Multiheme cytochromes are redox-active proteins that can efficiently transfer electrons over biological membranes. Electrons flow through such proteins by sequential, thermally activated hops between the heme cofactors and their iron cations, following the Marcus theory of electron transfer. However, experimental measurements on the cytochrome-based junctions between metal contacts in vacuum yielded currents of relatively high magnitudes but practically no temperature dependence . These observations suggested that electrons could coherently tunnel through the protein structures on their way from one electrode to another . Yet, the efficiency of the tunneling mechanism is known to decay exponentially with the distance and cannot explain transport through extraordinary wide junctions.

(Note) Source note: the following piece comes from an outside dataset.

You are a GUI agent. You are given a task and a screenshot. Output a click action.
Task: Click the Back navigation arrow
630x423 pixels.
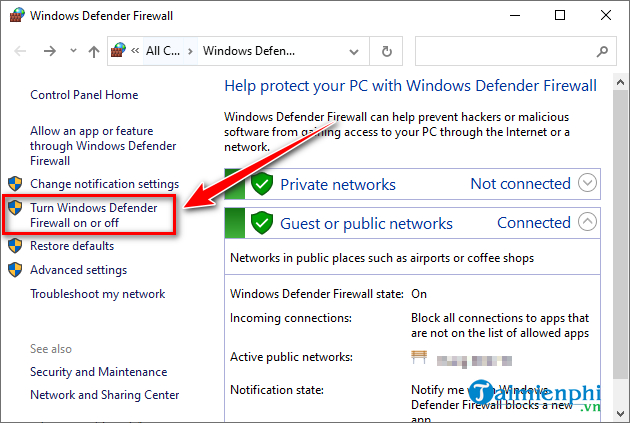pyautogui.click(x=21, y=51)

In the presented theoretical study of stacked small-tetraheme cytochrome (STC) junctions between the gold electrodes, we investigate the distance and band-alignment dependencies of these two mechanisms using DFT calculations and current-voltage curve modeling. We show that the significant potential drop on the protein/metal interface severely hinders the incoherent hopping and supports the off-resonant tunneling as the transport mechanism. However, these two fundamentally different mechanisms begin to be competitive, or their preference is even swapped, as the protein states are brought closer to the electrode Fermi level. Therefore, the specific design of the protein/metal contacts or application of a gate potential controlling the protein electronic levels could drastically affect how electronic charges pass through the redox proteins in nanoelectronic devices.
 Futera, Z. et al.: Coherent Electron Transport across a 3 nm Bioelectronic Junction Made of Multi-Heme Proteins. J. Phys. Chem. Lett. 11, 9766-9774, 2020.